[Data excerpts]
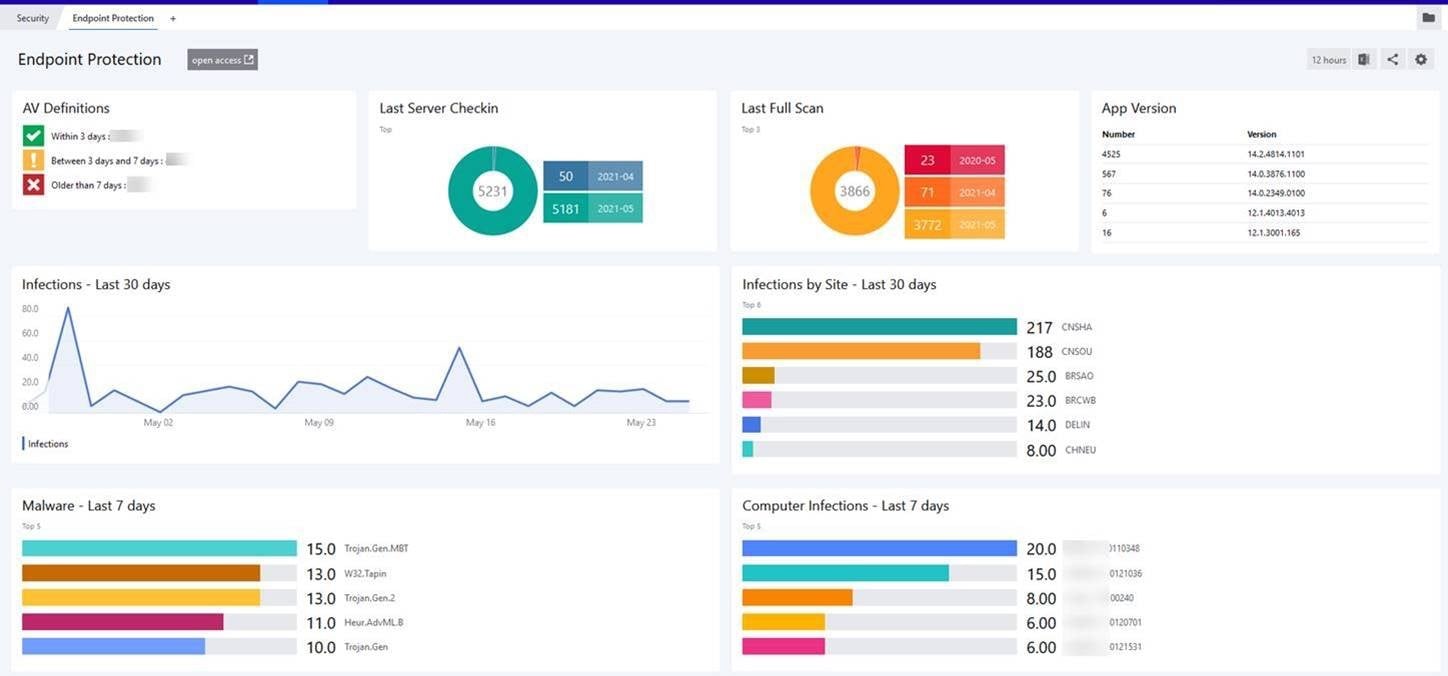Click the open access button
Viewport: 1448px width, 676px height.
(222, 60)
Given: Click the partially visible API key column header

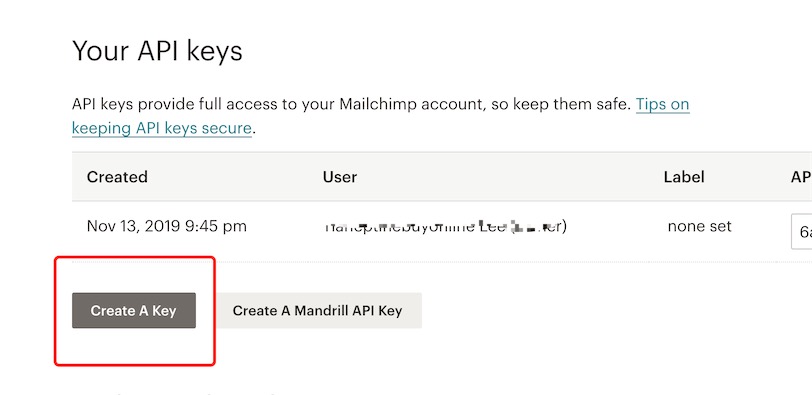Looking at the screenshot, I should [801, 177].
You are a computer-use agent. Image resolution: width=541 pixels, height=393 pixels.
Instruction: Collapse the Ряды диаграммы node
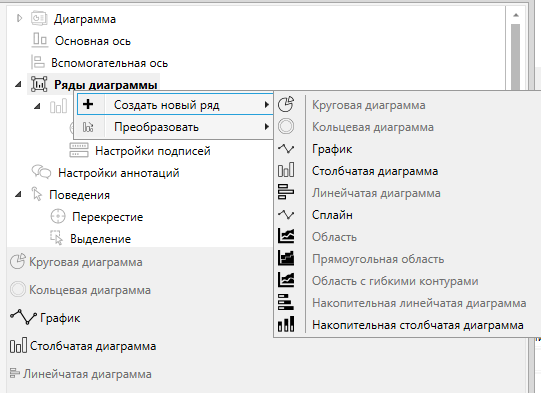point(18,84)
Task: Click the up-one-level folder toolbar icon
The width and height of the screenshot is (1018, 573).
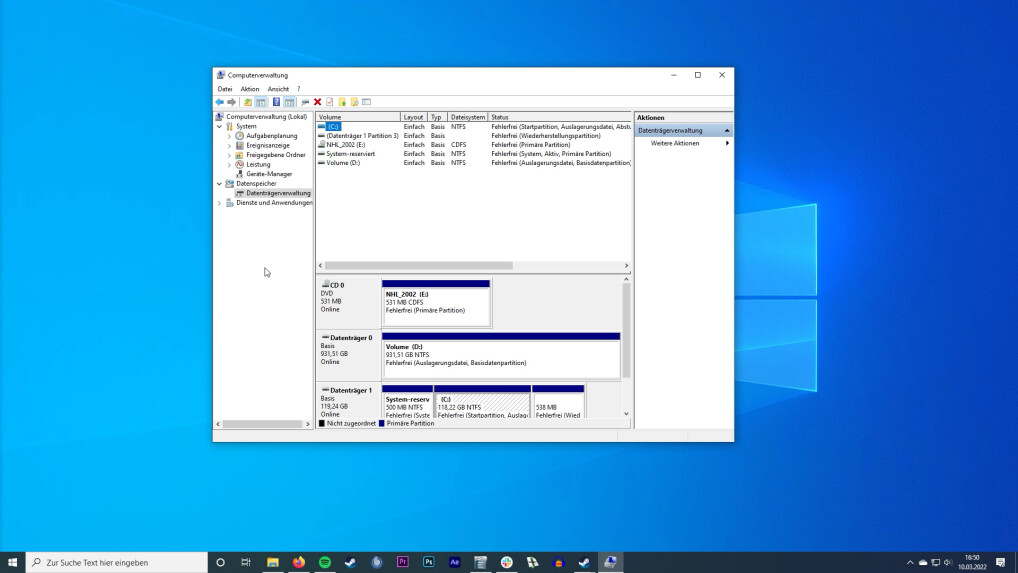Action: (x=247, y=102)
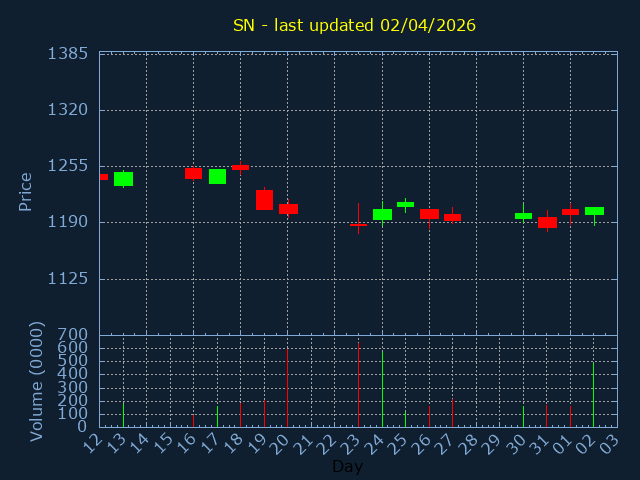This screenshot has width=640, height=480.
Task: Select the red candlestick for day 31
Action: coord(547,222)
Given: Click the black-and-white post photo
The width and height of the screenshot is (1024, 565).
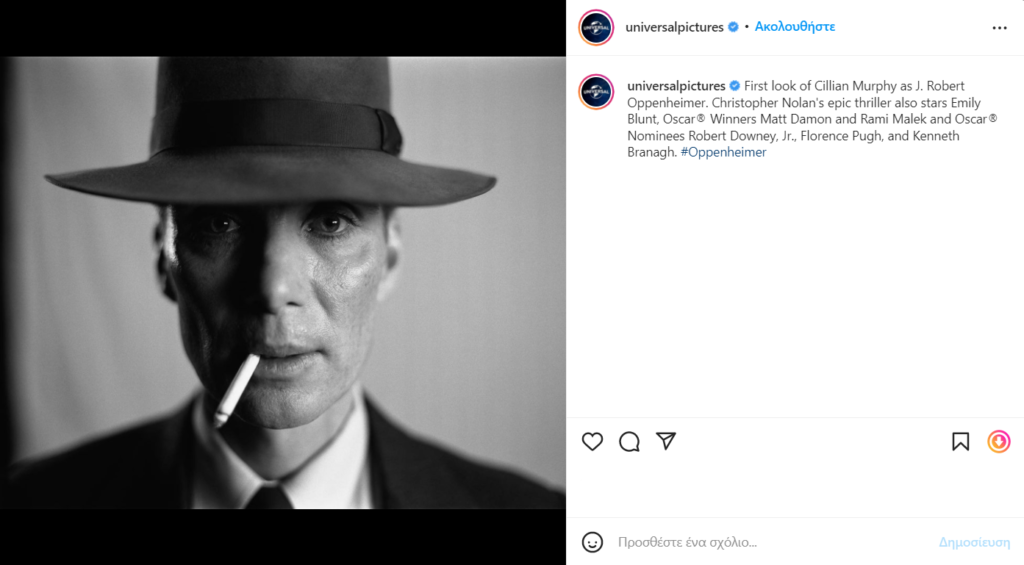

• _TRY IT_
An exact copy is needed of every line from the one holding "Given: Click the partially" to the end of the entries above, both ends kept and each picture dropped.

• _REPLY_
Given: Click the partially visible API key column header

Looking at the screenshot, I should [801, 177].
You are a computer-use agent. Image resolution: width=541 pixels, height=393 pixels.
Instruction: Collapse the Ряды диаграммы node
point(18,84)
Task: Click the up-one-level folder toolbar icon
The width and height of the screenshot is (1018, 573).
Action: (x=247, y=102)
This screenshot has width=640, height=480.
Task: Select the red candlestick for day 31
Action: coord(547,222)
Given: Click the black-and-white post photo
The width and height of the screenshot is (1024, 565).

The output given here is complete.